I need an script to select specific sequences among many results of a local blast output file. Briefly, I have an blast output file containing many alignments in different frame shifts with E-value and bit scores. Each sequence has different frame shift results.
Now, I want to select just the frame shifts with the highest score in each alignment and the best alignments and based bit score or E-value. No limitation for the type of file.
Anyone can introduce me a way to learn how prepare such scripts as I am new in Perl scripting, or if there is a file to be edited for my goal.
Thank you in advance.
Don't need to be in perl.
If you're working with tab separated values (so outfmt 6) , you can easly do a filter with awk.

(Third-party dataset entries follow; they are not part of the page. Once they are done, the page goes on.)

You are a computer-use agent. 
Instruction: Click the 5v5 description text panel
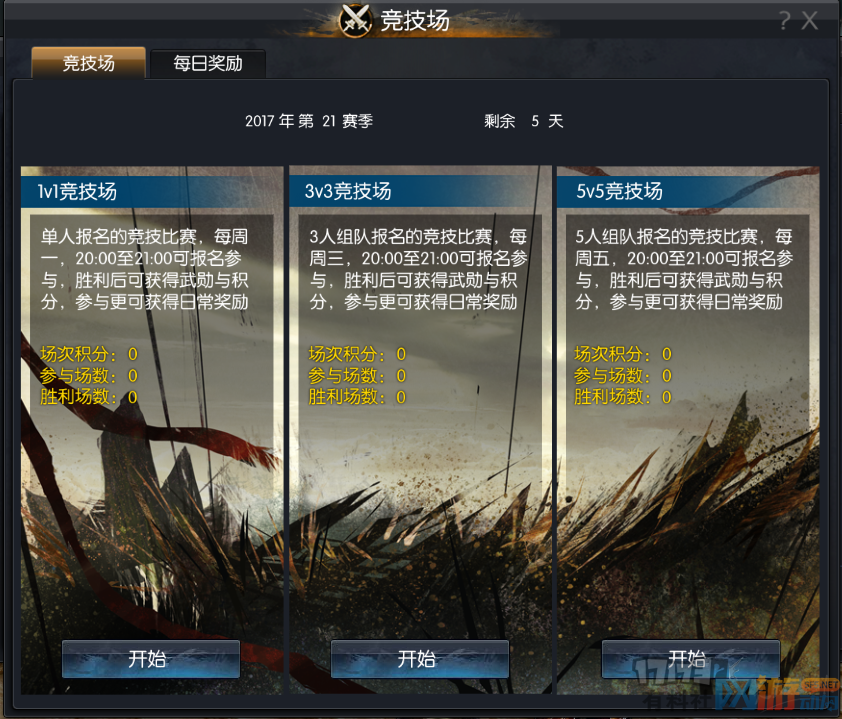click(x=684, y=269)
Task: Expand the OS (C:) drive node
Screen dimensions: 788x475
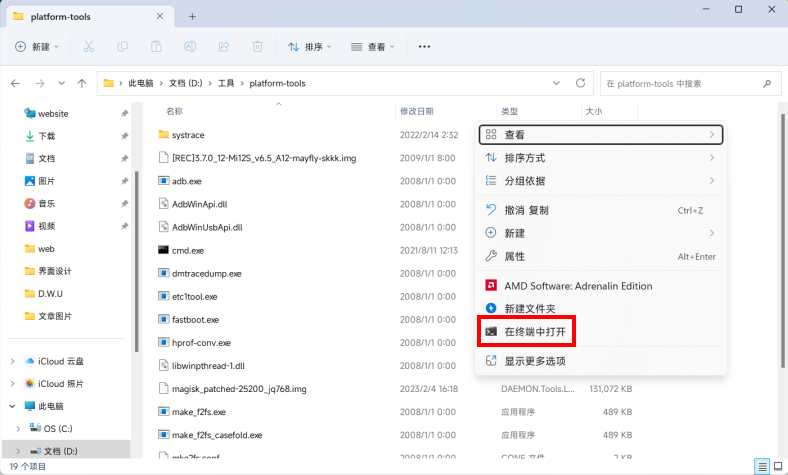Action: (18, 429)
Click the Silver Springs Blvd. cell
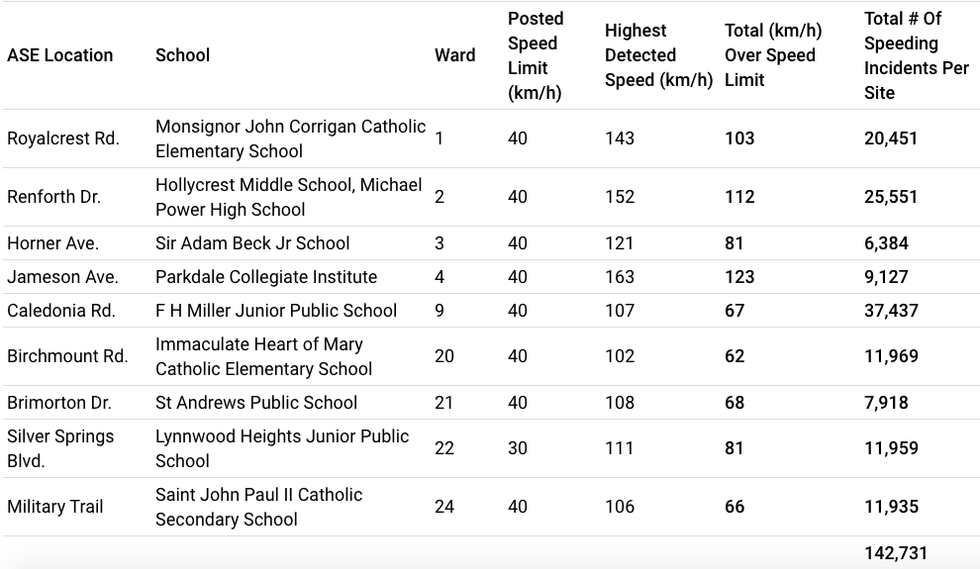 point(60,448)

Assuming evalue is on the 4th column, thìs command will print only lines where evalue is lower than 0.02
awk -F'\t' '$4 < 0.02 {print ;}'
Same things could be done with every params. Remember always to declare which is the field separator, said after "-F" arguments.
Field starts to be counted from $1, because $0 is the whole line.
To get just the first results, assuming your blast query reports output from most representative record to the less representative one, you can do again a trick with awk. $1 is used assuming your query id is on the 1st field.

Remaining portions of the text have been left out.